The Kuomintang (Chinese: 中國國民黨; Pinyin: Zhōngguó Guómíndǎng) is the largest party of the pan-Blue Coalition.
It was founded by Sun Yat-sen at the height of the collapse of the Qing Empire and was one of the most prominent parties in the Republican Period. After joining forces with the Allies in World War II to defeat the Japanese, the truce they had agreed upon with the Communists for the time of the war ended and the civil war resumed. The KMT was defeated and forced to move its and the ROC's administration to Taipei.
After relocating, the KMT established a party-state dictatorship, instituting martial law and banning opposition parties until the late 1980s. It allowed for local elections, where they co-opted young and charismatic independents.
After the collapse of the dictatorship, the KMT continued its adherence to the "one-China" policy, seeking eventual reunification with the Mainland. The muzzling of its conservative wing by Chiang Ching-kuo and later Lee Teng-hui led to it undergoing a schism, and the radical forces splitting off to establish the New Party in 1993.

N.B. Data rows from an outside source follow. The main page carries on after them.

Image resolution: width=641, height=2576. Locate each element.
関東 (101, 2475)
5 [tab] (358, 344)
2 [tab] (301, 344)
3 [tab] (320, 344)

The party was regarded as being among the wealthiest and most powerful political entities due to the KMT directly controlling armed forces and the blurring of the line between ROC-owned and KMT-owned assets in the second half of the 20th century. In 2016, the DPP passed a law that seized most of the KMT's illegally obtained assets, marking the official end of the KMT party-state era.